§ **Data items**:
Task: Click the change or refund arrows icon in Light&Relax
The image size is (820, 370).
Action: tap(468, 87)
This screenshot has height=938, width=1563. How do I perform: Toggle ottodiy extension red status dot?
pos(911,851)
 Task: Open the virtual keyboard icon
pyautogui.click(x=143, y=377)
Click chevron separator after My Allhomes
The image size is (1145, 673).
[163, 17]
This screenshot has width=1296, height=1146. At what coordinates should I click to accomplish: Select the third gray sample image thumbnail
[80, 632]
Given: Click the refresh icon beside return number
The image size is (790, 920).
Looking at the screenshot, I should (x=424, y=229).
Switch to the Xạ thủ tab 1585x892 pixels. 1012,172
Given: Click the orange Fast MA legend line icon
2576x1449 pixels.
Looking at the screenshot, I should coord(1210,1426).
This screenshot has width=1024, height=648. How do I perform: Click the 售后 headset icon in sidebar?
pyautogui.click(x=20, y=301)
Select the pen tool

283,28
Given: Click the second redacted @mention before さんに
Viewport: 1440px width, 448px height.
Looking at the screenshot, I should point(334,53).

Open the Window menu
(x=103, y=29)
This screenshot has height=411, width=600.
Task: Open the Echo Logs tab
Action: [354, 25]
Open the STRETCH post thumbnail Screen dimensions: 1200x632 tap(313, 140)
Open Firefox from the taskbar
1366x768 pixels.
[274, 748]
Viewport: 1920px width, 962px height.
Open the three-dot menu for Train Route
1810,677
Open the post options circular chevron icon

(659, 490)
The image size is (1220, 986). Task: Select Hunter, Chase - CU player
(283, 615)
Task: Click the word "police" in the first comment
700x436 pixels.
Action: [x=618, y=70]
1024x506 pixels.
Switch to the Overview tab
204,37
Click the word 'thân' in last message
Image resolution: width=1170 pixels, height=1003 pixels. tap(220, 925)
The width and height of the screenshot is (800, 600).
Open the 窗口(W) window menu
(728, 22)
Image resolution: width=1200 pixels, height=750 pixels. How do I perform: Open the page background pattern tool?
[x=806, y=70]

§ **ABOUT THIS EXERCISE**:
Starting at the line that contains "Open the three-dot menu for Train Route", write out every line to the end of the entries, exactly as given.

§ **EXPECTED ANSWER**:
Open the three-dot menu for Train Route
1810,677
Open the post options circular chevron icon

(659, 490)
The image size is (1220, 986). Task: Select Hunter, Chase - CU player
(283, 615)
Task: Click the word "police" in the first comment
700x436 pixels.
Action: [x=618, y=70]
1024x506 pixels.
Switch to the Overview tab
204,37
Click the word 'thân' in last message
Image resolution: width=1170 pixels, height=1003 pixels. tap(220, 925)
The width and height of the screenshot is (800, 600).
Open the 窗口(W) window menu
(728, 22)
Image resolution: width=1200 pixels, height=750 pixels. How do I perform: Open the page background pattern tool?
[x=806, y=70]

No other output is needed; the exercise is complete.